**TASK DETAILS:**
Copy the listing lines from the line containing "This screenshot has width=1403, height=992." up to and including the line containing "tap(353, 385)", swapping "Fit Guide" for "Size Guide" and leaving everything else unchanged.

++++++++++++++++++++

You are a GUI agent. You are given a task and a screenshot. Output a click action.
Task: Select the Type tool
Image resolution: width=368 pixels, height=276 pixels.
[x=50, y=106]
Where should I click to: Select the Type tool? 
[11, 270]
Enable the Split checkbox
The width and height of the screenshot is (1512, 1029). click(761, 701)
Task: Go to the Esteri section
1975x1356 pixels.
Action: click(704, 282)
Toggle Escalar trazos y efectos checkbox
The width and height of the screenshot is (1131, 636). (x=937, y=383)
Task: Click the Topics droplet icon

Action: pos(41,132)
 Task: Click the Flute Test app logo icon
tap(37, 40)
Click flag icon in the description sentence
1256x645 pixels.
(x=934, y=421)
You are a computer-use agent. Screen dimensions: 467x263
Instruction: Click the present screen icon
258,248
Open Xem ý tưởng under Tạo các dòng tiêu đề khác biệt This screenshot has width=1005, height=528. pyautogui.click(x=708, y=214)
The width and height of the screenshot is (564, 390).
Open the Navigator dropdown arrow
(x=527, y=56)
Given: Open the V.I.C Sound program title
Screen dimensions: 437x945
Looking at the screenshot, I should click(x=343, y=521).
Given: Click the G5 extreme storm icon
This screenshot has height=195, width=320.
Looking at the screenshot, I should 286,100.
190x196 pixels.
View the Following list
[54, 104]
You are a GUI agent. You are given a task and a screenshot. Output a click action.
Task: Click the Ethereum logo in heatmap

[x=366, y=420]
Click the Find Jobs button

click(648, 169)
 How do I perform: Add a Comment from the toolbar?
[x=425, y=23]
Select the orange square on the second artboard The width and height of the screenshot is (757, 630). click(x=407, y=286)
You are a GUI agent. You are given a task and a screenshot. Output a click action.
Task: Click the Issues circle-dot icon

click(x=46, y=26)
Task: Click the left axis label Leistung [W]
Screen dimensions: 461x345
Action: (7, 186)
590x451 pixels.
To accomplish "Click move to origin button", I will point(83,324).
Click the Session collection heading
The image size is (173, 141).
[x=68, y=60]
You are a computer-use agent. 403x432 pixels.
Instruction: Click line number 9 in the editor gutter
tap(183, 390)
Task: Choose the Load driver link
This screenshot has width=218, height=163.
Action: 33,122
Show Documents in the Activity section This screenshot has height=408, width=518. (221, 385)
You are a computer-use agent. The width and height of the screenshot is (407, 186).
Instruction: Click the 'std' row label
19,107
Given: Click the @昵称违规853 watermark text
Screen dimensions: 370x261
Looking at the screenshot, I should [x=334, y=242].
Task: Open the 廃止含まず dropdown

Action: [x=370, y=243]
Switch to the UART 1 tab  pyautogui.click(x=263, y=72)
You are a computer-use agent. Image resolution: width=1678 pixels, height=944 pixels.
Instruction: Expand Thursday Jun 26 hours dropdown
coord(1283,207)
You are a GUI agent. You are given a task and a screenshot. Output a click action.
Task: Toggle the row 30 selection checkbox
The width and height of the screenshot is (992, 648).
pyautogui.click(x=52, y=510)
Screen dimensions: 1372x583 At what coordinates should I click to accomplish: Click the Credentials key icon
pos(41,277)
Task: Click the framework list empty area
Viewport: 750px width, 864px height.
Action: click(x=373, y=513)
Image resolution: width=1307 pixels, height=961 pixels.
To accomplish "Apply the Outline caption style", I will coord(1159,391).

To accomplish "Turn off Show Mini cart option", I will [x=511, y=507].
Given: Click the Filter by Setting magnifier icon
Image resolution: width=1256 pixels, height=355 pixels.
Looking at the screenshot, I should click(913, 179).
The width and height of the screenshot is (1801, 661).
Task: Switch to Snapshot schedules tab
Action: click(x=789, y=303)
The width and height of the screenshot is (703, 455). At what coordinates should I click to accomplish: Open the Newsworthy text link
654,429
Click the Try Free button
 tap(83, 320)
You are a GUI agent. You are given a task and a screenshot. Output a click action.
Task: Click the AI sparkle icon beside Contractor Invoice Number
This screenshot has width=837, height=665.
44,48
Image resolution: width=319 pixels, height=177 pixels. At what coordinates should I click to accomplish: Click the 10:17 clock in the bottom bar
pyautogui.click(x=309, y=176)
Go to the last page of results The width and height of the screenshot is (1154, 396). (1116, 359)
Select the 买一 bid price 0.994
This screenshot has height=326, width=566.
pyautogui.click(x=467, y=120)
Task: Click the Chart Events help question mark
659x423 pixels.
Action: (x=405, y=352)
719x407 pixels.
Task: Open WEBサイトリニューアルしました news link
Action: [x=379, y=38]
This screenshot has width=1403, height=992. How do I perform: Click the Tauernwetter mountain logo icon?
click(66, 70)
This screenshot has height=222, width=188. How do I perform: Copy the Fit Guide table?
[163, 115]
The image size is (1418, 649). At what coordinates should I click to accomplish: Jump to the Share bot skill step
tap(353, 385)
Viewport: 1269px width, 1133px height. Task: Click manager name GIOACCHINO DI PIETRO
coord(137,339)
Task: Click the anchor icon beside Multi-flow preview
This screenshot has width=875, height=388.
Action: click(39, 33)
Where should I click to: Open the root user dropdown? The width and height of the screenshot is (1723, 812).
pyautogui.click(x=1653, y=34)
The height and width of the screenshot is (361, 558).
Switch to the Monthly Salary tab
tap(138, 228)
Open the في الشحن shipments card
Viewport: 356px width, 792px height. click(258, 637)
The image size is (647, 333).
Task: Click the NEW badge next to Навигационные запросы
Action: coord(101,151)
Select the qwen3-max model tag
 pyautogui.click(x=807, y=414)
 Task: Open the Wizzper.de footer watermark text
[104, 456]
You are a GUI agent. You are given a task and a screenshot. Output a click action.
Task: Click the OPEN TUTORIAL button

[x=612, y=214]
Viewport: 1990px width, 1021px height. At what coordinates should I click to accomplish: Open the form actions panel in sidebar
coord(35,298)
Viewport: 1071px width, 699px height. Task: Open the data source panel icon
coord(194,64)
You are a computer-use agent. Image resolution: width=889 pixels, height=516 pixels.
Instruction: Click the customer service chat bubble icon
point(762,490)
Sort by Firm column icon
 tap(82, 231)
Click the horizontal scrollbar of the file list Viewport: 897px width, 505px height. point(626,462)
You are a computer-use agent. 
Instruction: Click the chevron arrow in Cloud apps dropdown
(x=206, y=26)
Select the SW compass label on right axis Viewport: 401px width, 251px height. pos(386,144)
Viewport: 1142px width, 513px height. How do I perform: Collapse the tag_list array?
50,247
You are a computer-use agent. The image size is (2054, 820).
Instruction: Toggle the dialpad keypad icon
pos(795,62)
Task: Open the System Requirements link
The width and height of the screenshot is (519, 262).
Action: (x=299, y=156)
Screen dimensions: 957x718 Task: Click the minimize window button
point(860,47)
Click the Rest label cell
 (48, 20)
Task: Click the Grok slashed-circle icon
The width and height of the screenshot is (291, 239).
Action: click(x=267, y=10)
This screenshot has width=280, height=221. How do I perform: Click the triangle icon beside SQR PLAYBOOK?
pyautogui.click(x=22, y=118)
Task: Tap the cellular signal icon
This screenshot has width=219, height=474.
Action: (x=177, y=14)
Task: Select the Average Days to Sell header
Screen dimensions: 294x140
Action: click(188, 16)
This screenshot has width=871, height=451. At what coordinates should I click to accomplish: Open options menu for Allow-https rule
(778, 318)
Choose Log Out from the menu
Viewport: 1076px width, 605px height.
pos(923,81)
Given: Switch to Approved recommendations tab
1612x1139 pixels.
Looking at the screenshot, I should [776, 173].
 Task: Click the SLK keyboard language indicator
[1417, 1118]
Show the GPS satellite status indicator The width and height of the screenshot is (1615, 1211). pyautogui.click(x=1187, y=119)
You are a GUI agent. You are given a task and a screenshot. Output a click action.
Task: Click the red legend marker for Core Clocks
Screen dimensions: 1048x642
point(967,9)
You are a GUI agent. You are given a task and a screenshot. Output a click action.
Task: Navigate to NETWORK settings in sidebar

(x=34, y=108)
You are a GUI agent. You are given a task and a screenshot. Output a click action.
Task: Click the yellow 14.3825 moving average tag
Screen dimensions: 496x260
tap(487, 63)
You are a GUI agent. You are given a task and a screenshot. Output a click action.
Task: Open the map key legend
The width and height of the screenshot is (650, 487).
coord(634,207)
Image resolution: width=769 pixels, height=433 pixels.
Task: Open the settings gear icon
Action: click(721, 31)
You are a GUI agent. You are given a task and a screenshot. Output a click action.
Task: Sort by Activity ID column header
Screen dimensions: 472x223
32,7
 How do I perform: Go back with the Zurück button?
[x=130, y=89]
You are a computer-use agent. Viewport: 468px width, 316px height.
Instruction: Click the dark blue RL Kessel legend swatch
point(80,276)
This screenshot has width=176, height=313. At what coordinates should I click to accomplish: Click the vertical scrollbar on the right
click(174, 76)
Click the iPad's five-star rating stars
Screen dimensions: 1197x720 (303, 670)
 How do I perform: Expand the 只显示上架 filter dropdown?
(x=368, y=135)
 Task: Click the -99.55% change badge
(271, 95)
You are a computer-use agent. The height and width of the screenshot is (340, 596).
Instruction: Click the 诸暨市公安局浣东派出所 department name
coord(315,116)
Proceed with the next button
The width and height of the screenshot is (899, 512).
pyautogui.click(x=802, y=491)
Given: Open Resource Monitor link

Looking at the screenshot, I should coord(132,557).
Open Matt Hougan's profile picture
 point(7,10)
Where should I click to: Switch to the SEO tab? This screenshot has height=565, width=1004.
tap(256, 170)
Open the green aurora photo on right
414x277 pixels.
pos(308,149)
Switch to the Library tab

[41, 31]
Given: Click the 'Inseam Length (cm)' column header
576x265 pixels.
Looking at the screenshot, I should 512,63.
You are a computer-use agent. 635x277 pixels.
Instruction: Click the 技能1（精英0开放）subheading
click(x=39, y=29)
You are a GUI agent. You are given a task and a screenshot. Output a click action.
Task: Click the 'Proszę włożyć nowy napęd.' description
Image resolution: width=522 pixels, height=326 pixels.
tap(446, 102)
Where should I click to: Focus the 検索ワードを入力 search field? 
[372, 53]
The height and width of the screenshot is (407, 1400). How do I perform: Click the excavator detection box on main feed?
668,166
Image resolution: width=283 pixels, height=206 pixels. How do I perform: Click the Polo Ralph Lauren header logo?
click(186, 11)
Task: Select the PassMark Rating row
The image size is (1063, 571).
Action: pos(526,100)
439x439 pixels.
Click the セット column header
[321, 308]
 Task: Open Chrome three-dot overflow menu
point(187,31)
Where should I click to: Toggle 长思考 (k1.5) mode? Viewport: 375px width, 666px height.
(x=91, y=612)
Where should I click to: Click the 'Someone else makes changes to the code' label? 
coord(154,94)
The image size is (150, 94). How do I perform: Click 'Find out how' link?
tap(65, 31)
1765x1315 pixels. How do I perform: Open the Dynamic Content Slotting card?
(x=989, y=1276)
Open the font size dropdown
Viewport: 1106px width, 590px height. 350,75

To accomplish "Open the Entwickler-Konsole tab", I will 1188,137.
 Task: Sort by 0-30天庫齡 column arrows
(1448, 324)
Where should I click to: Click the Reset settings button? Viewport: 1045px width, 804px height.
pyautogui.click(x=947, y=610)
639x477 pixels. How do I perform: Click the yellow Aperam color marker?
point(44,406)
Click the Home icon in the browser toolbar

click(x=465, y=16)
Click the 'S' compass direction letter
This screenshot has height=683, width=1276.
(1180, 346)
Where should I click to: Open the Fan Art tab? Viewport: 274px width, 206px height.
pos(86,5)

++++++++++++++++++++

**EXERCISE OUTPUT:**
This screenshot has width=1403, height=992. How do I perform: Click the Tauernwetter mountain logo icon?
click(66, 70)
This screenshot has height=222, width=188. How do I perform: Copy the Size Guide table?
[163, 115]
The image size is (1418, 649). At what coordinates should I click to accomplish: Jump to the Share bot skill step
tap(353, 385)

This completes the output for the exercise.